_EXERCISE OBJECTIVE_.
Render the data below as a Markdown table with the columns Row and Line, one row per line, skipping blank lines. Leave the pictures out.

** START **

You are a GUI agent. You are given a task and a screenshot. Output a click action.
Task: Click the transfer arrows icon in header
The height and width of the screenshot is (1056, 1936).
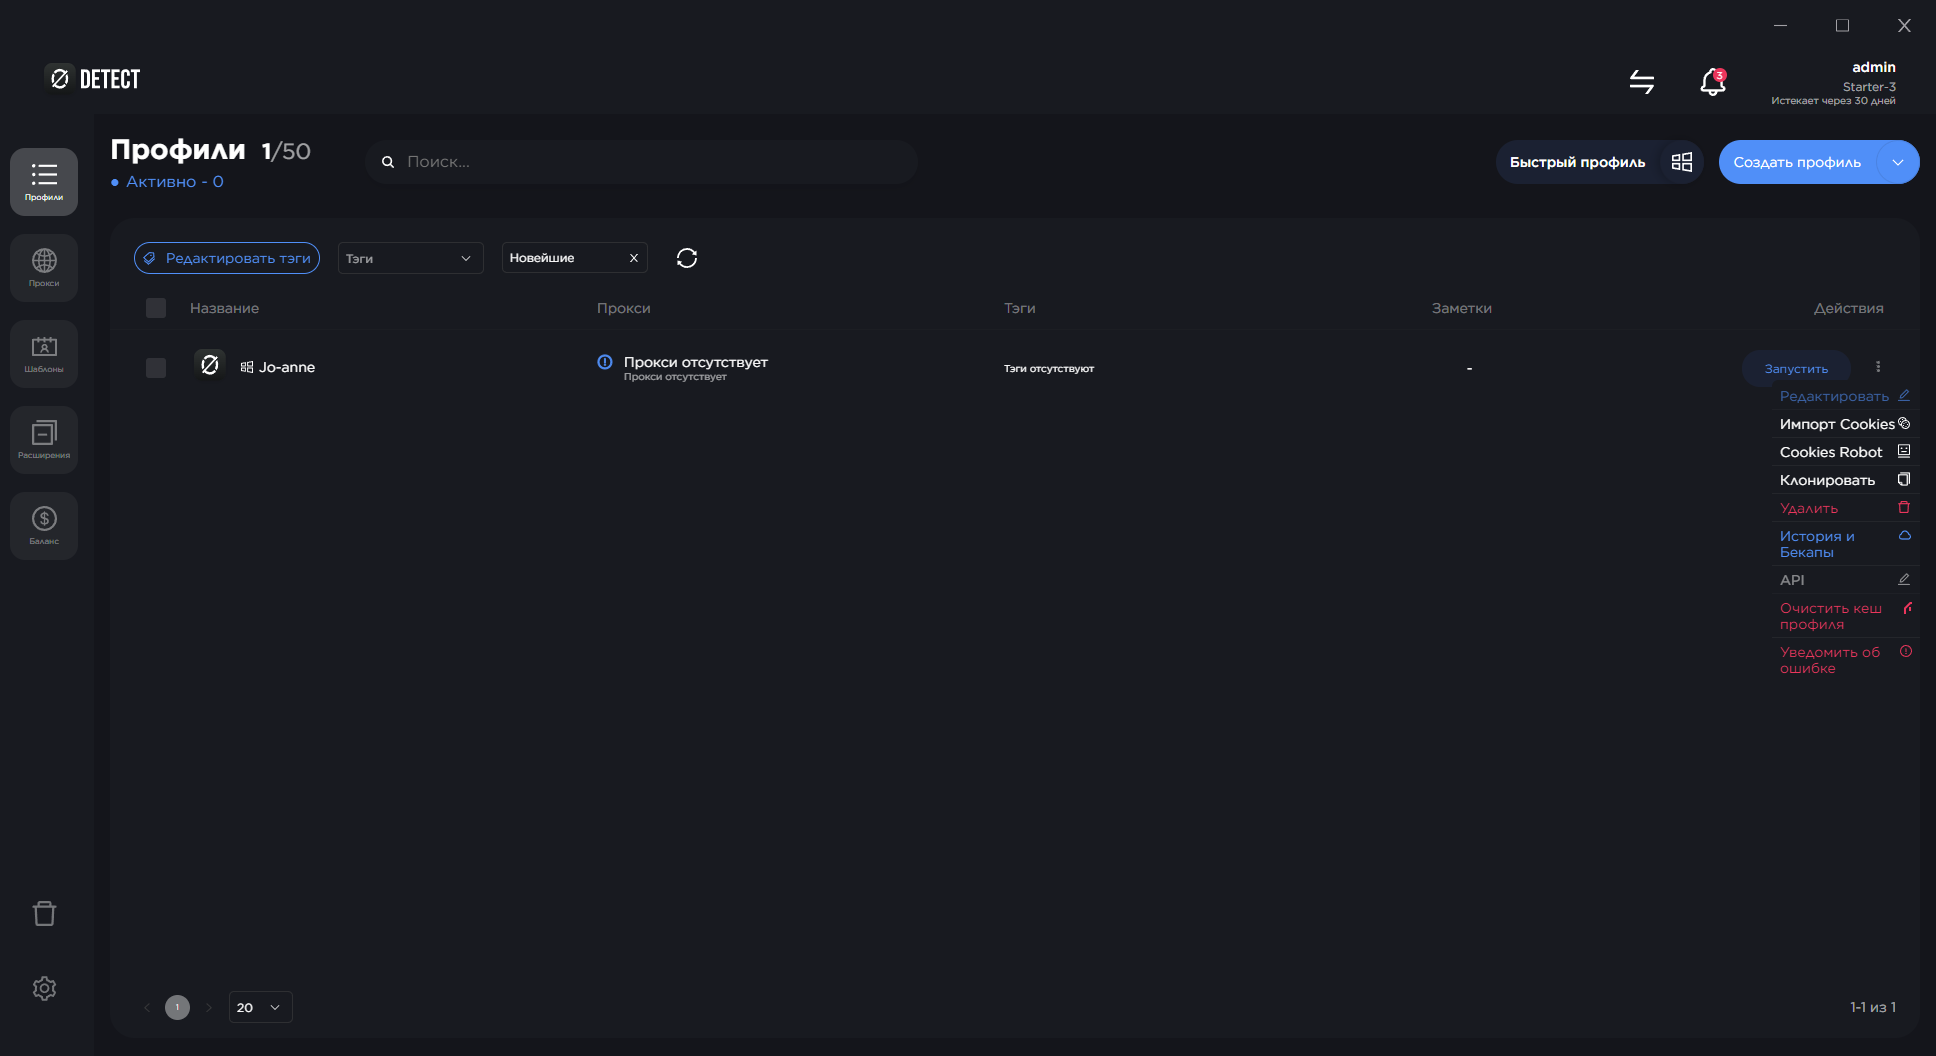pos(1641,82)
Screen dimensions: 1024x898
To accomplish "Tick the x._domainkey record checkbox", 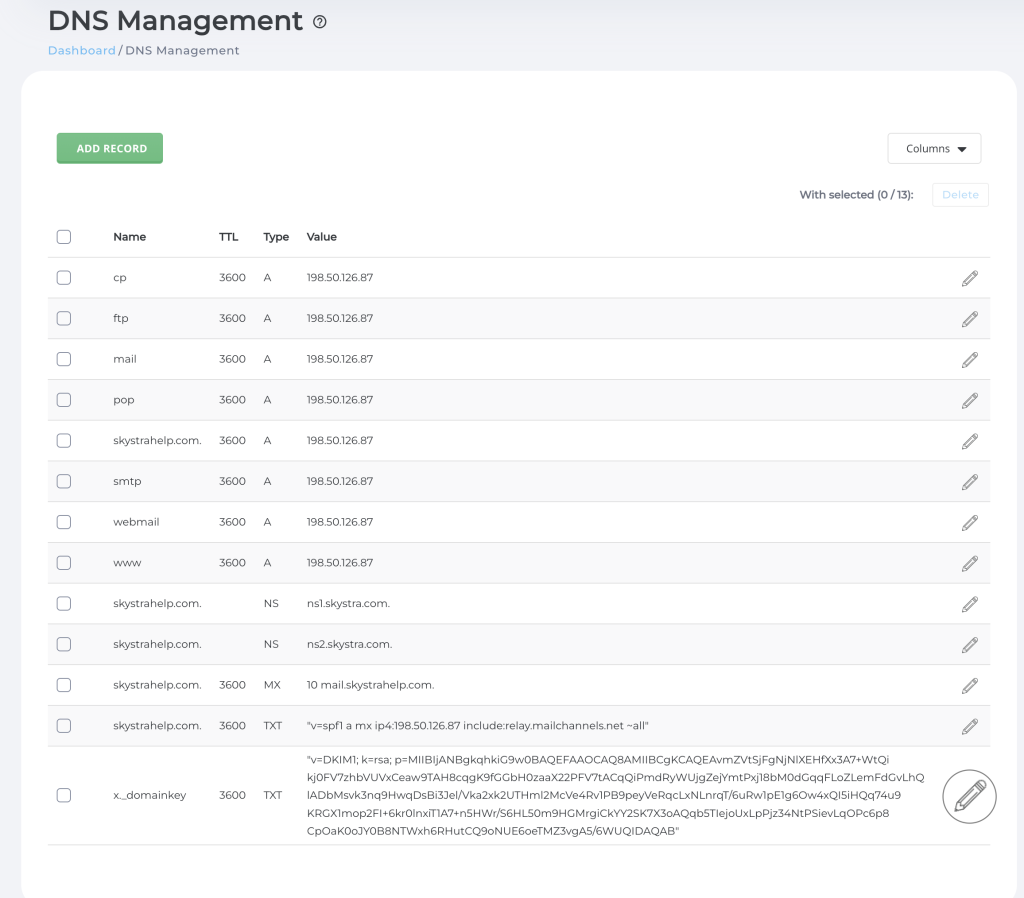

** END **

_REPLY_.
| Row | Line |
|---|---|
| 1 | You are a GUI agent. You are given a task and a screenshot. Output a click action. |
| 2 | Task: Click the transfer arrows icon in header |
| 3 | The height and width of the screenshot is (1056, 1936). |
| 4 | pos(1641,82) |
| 5 | Screen dimensions: 1024x898 |
| 6 | To accomplish "Tick the x._domainkey record checkbox",  |